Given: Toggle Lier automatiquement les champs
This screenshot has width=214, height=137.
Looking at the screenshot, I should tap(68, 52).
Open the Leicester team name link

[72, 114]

### Task brief
Which lines of the material above contain the string "screenshot"? Return each of them in full.

### In response
This screenshot has width=214, height=137.
Looking at the screenshot, I should tap(68, 52).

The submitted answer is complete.